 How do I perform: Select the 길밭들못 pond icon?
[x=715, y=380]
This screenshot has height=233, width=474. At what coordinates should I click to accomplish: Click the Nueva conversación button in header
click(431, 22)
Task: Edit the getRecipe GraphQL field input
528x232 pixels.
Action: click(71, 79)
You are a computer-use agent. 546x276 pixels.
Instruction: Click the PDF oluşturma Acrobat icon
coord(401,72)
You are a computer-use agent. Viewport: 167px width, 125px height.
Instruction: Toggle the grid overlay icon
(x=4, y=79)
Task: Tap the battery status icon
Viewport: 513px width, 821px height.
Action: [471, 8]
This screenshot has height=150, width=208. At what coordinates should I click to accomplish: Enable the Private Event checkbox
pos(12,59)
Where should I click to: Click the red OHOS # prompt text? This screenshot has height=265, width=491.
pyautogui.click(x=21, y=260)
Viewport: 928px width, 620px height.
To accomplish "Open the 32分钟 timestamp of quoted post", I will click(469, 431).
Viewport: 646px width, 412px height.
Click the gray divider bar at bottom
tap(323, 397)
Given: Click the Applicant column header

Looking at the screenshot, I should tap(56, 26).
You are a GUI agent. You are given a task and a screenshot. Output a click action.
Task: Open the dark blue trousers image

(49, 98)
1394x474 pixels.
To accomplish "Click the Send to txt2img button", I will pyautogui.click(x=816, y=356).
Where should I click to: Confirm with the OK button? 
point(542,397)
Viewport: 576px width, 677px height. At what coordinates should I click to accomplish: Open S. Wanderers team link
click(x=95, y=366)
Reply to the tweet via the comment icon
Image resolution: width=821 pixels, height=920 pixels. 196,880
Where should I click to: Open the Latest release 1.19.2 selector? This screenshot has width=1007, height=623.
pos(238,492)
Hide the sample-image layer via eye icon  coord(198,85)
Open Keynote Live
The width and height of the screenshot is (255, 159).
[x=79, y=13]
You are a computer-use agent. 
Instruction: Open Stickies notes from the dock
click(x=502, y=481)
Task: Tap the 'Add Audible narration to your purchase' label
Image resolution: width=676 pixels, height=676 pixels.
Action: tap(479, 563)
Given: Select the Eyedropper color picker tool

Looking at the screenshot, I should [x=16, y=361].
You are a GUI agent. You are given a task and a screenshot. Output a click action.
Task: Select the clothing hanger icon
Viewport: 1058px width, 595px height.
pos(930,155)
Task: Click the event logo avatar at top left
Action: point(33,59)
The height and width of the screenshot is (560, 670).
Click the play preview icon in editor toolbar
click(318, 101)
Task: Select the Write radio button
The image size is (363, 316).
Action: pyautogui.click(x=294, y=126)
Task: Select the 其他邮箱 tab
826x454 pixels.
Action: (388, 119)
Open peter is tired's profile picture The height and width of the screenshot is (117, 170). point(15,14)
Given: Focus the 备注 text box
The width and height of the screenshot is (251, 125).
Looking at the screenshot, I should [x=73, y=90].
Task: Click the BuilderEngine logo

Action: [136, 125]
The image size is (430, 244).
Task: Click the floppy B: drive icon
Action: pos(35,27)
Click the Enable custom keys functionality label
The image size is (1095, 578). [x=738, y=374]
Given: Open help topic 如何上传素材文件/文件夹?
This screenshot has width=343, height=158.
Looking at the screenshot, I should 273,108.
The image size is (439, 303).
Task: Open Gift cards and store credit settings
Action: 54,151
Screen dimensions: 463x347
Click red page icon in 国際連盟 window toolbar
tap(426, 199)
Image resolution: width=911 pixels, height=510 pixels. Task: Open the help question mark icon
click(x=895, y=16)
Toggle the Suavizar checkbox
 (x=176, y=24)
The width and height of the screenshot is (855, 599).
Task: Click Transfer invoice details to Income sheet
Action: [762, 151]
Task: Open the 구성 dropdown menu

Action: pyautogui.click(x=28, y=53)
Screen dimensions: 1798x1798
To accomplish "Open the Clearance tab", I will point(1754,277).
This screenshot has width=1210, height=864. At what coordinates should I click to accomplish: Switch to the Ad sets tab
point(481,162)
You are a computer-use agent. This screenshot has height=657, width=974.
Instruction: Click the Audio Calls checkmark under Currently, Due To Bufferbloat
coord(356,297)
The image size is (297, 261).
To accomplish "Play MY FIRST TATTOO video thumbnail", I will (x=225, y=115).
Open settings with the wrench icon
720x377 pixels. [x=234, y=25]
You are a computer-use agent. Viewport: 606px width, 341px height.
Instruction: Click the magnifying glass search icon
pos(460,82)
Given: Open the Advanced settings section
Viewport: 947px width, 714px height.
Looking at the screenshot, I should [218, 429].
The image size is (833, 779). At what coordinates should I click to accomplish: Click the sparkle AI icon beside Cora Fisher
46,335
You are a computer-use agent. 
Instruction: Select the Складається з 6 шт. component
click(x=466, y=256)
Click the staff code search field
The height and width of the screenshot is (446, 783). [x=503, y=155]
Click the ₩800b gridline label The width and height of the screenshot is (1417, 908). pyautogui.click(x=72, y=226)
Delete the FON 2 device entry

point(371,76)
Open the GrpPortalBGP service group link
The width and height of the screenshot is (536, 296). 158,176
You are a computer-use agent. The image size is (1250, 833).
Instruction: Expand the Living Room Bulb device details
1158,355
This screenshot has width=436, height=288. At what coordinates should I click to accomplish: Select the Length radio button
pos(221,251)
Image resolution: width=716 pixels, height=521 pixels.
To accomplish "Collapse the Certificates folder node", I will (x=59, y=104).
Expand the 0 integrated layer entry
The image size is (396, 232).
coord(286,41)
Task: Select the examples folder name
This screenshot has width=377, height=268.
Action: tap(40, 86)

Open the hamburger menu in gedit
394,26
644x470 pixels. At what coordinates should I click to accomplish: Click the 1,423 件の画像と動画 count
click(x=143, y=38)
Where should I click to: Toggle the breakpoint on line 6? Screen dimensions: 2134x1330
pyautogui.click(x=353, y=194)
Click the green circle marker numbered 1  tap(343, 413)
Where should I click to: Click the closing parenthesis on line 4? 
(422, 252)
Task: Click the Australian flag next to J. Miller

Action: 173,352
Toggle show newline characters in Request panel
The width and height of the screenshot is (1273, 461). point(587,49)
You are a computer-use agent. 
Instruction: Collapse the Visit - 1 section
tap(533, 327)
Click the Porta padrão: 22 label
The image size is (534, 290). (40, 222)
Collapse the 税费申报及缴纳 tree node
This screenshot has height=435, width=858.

* _REQUEST_
Convert every line of the items above into a JSON list of strings, with one string per line and blank lines omitted.

* _COMPLETE ANSWER_
[
  " How do I perform: Select the 길밭들못 pond icon?",
  "[x=715, y=380]",
  "This screenshot has height=233, width=474. At what coordinates should I click to accomplish: Click the Nueva conversación button in header",
  "click(431, 22)",
  "Task: Edit the getRecipe GraphQL field input",
  "528x232 pixels.",
  "Action: click(71, 79)",
  "You are a computer-use agent. 546x276 pixels.",
  "Instruction: Click the PDF oluşturma Acrobat icon",
  "coord(401,72)",
  "You are a computer-use agent. Viewport: 167px width, 125px height.",
  "Instruction: Toggle the grid overlay icon",
  "(x=4, y=79)",
  "Task: Tap the battery status icon",
  "Viewport: 513px width, 821px height.",
  "Action: [471, 8]",
  "This screenshot has height=150, width=208. At what coordinates should I click to accomplish: Enable the Private Event checkbox",
  "pos(12,59)",
  "Where should I click to: Click the red OHOS # prompt text? This screenshot has height=265, width=491.",
  "pyautogui.click(x=21, y=260)",
  "Viewport: 928px width, 620px height.",
  "To accomplish \"Open the 32分钟 timestamp of quoted post\", I will click(469, 431).",
  "Viewport: 646px width, 412px height.",
  "Click the gray divider bar at bottom",
  "tap(323, 397)",
  "Given: Click the Applicant column header",
  "Looking at the screenshot, I should tap(56, 26).",
  "You are a GUI agent. You are given a task and a screenshot. Output a click action.",
  "Task: Open the dark blue trousers image",
  "(49, 98)",
  "1394x474 pixels.",
  "To accomplish \"Click the Send to txt2img button\", I will pyautogui.click(x=816, y=356).",
  "Where should I click to: Confirm with the OK button? ",
  "point(542,397)",
  "Viewport: 576px width, 677px height. At what coordinates should I click to accomplish: Open S. Wanderers team link",
  "click(x=95, y=366)",
  "Reply to the tweet via the comment icon",
  "Image resolution: width=821 pixels, height=920 pixels. 196,880",
  "Where should I click to: Open the Latest release 1.19.2 selector? This screenshot has width=1007, height=623.",
  "pos(238,492)",
  "Hide the sample-image layer via eye icon  coord(198,85)",
  "Open Keynote Live",
  "The width and height of the screenshot is (255, 159).",
  "[x=79, y=13]",
  "You are a computer-use agent. ",
  "Instruction: Open Stickies notes from the dock",
  "click(x=502, y=481)",
  "Task: Tap the 'Add Audible narration to your purchase' label",
  "Image resolution: width=676 pixels, height=676 pixels.",
  "Action: tap(479, 563)",
  "Given: Select the Eyedropper color picker tool",
  "Looking at the screenshot, I should [x=16, y=361].",
  "You are a GUI agent. You are given a task and a screenshot. Output a click action.",
  "Task: Select the clothing hanger icon",
  "Viewport: 1058px width, 595px height.",
  "pos(930,155)",
  "Task: Click the event logo avatar at top left",
  "Action: point(33,59)",
  "The height and width of the screenshot is (560, 670).",
  "Click the play preview icon in editor toolbar",
  "click(318, 101)",
  "Task: Select the Write radio button",
  "The image size is (363, 316).",
  "Action: pyautogui.click(x=294, y=126)",
  "Task: Select the 其他邮箱 tab",
  "826x454 pixels.",
  "Action: (388, 119)",
  "Open peter is tired's profile picture The height and width of the screenshot is (117, 170). point(15,14)",
  "Given: Focus the 备注 text box",
  "The width and height of the screenshot is (251, 125).",
  "Looking at the screenshot, I should [x=73, y=90].",
  "Task: Click the BuilderEngine logo",
  "Action: [136, 125]",
  "The image size is (430, 244).",
  "Task: Click the floppy B: drive icon",
  "Action: pos(35,27)",
  "Click the Enable custom keys functionality label",
  "The image size is (1095, 578). [x=738, y=374]",
  "Given: Open help topic 如何上传素材文件/文件夹?",
  "This screenshot has width=343, height=158.",
  "Looking at the screenshot, I should 273,108.",
  "The image size is (439, 303).",
  "Task: Open Gift cards and store credit settings",
  "Action: 54,151",
  "Screen dimensions: 463x347",
  "Click red page icon in 国際連盟 window toolbar",
  "tap(426, 199)",
  "Image resolution: width=911 pixels, height=510 pixels. Task: Open the help question mark icon",
  "click(x=895, y=16)",
  "Toggle the Suavizar checkbox",
  " (x=176, y=24)",
  "The width and height of the screenshot is (855, 599).",
  "Task: Click Transfer invoice details to Income sheet",
  "Action: [762, 151]",
  "Task: Open the 구성 dropdown menu",
  "Action: pyautogui.click(x=28, y=53)",
  "Screen dimensions: 1798x1798",
  "To accomplish \"Open the Clearance tab\", I will point(1754,277).",
  "This screenshot has width=1210, height=864. At what coordinates should I click to accomplish: Switch to the Ad sets tab",
  "point(481,162)",
  "You are a computer-use agent. This screenshot has height=657, width=974.",
  "Instruction: Click the Audio Calls checkmark under Currently, Due To Bufferbloat",
  "coord(356,297)",
  "The image size is (297, 261).",
  "To accomplish \"Play MY FIRST TATTOO video thumbnail\", I will (x=225, y=115).",
  "Open settings with the wrench icon",
  "720x377 pixels. [x=234, y=25]",
  "You are a computer-use agent. Viewport: 606px width, 341px height.",
  "Instruction: Click the magnifying glass search icon",
  "pos(460,82)",
  "Given: Open the Advanced settings section",
  "Viewport: 947px width, 714px height.",
  "Looking at the screenshot, I should [218, 429].",
  "The image size is (833, 779). At what coordinates should I click to accomplish: Click the sparkle AI icon beside Cora Fisher",
  "46,335",
  "You are a computer-use agent. ",
  "Instruction: Select the Складається з 6 шт. component",
  "click(x=466, y=256)",
  "Click the staff code search field",
  "The height and width of the screenshot is (446, 783). [x=503, y=155]",
  "Click the ₩800b gridline label The width and height of the screenshot is (1417, 908). pyautogui.click(x=72, y=226)",
  "Delete the FON 2 device entry",
  "point(371,76)",
  "Open the GrpPortalBGP service group link",
  "The width and height of the screenshot is (536, 296). 158,176",
  "You are a computer-use agent. The image size is (1250, 833).",
  "Instruction: Expand the Living Room Bulb device details",
  "1158,355",
  "This screenshot has width=436, height=288. At what coordinates should I click to accomplish: Select the Length radio button",
  "pos(221,251)",
  "Image resolution: width=716 pixels, height=521 pixels.",
  "To accomplish \"Collapse the Certificates folder node\", I will (x=59, y=104).",
  "Expand the 0 integrated layer entry",
  "The image size is (396, 232).",
  "coord(286,41)",
  "Task: Select the examples folder name",
  "This screenshot has width=377, height=268.",
  "Action: tap(40, 86)",
  "Open the hamburger menu in gedit",
  "394,26",
  "644x470 pixels. At what coordinates should I click to accomplish: Click the 1,423 件の画像と動画 count",
  "click(x=143, y=38)",
  "Where should I click to: Toggle the breakpoint on line 6? Screen dimensions: 2134x1330",
  "pyautogui.click(x=353, y=194)",
  "Click the green circle marker numbered 1  tap(343, 413)",
  "Where should I click to: Click the closing parenthesis on line 4? ",
  "(422, 252)",
  "Task: Click the Australian flag next to J. Miller",
  "Action: 173,352",
  "Toggle show newline characters in Request panel",
  "The width and height of the screenshot is (1273, 461). point(587,49)",
  "You are a computer-use agent. ",
  "Instruction: Collapse the Visit - 1 section",
  "tap(533, 327)",
  "Click the Porta padrão: 22 label",
  "The image size is (534, 290). (40, 222)",
  "Collapse the 税费申报及缴纳 tree node",
  "This screenshot has height=435, width=858."
]